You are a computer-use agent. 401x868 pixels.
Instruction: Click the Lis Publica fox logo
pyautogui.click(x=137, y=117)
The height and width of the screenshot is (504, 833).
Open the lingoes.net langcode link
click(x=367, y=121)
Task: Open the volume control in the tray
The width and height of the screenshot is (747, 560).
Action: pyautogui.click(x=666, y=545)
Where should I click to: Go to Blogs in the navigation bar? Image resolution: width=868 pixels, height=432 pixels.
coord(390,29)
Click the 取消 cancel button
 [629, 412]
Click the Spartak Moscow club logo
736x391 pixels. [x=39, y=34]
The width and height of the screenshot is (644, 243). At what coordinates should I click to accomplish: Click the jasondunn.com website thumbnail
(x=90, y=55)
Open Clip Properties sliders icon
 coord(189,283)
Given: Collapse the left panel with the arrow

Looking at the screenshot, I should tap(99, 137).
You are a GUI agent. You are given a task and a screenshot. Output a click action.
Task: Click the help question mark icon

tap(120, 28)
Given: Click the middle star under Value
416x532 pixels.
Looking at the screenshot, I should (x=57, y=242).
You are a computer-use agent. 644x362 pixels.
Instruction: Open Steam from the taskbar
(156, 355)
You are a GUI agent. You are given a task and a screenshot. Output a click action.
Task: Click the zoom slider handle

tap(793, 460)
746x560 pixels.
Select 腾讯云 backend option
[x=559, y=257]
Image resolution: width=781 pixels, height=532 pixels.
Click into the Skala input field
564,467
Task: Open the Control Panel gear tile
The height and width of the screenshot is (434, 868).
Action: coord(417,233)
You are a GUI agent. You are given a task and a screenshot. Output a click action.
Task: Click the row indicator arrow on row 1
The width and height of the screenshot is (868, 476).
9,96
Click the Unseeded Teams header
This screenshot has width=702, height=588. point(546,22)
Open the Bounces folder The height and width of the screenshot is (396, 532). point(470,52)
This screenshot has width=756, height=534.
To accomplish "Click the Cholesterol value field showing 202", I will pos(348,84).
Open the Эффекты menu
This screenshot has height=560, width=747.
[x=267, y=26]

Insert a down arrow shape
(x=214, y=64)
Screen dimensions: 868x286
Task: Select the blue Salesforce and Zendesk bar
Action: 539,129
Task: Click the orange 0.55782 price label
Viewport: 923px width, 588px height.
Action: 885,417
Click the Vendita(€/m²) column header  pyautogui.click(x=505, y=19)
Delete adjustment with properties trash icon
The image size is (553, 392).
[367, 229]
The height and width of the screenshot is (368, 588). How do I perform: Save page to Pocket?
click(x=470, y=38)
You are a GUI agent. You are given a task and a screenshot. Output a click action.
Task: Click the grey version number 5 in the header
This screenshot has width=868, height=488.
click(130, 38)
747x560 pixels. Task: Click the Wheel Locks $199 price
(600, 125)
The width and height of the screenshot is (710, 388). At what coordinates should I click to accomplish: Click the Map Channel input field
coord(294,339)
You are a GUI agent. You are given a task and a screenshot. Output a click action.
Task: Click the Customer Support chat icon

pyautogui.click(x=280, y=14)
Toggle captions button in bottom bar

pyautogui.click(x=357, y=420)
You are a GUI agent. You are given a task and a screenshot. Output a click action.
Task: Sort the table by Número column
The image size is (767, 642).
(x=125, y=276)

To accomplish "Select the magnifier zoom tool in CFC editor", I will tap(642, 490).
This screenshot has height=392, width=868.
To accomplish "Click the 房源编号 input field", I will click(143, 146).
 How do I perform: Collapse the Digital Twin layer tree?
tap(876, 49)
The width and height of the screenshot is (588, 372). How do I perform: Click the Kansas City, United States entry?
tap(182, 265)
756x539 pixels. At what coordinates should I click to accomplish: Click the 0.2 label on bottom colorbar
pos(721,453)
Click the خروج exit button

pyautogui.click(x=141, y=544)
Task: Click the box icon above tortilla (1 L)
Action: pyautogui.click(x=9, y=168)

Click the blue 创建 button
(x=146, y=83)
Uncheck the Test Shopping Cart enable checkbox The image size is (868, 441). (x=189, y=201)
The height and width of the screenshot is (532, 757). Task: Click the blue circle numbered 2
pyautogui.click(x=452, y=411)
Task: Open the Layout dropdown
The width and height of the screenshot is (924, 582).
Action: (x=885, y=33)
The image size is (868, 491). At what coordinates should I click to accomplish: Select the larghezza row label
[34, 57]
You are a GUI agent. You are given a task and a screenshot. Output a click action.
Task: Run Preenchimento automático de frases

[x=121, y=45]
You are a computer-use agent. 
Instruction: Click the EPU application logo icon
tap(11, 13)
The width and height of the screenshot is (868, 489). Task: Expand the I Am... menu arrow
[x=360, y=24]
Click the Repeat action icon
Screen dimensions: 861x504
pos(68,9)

-*-

**Stated exercise:**
Which lines in the entries above contain the string "accomplish"? Gather each of them in full, treating uppercase and lowercase as different.

**Answer to this exercise:**
The width and height of the screenshot is (644, 243). At what coordinates should I click to accomplish: Click the jasondunn.com website thumbnail
To accomplish "Click the Cholesterol value field showing 202", I will pos(348,84).
The width and height of the screenshot is (710, 388). At what coordinates should I click to accomplish: Click the Map Channel input field
To accomplish "Select the magnifier zoom tool in CFC editor", I will tap(642, 490).
To accomplish "Click the 房源编号 input field", I will click(143, 146).
756x539 pixels. At what coordinates should I click to accomplish: Click the 0.2 label on bottom colorbar
The image size is (868, 491). At what coordinates should I click to accomplish: Select the larghezza row label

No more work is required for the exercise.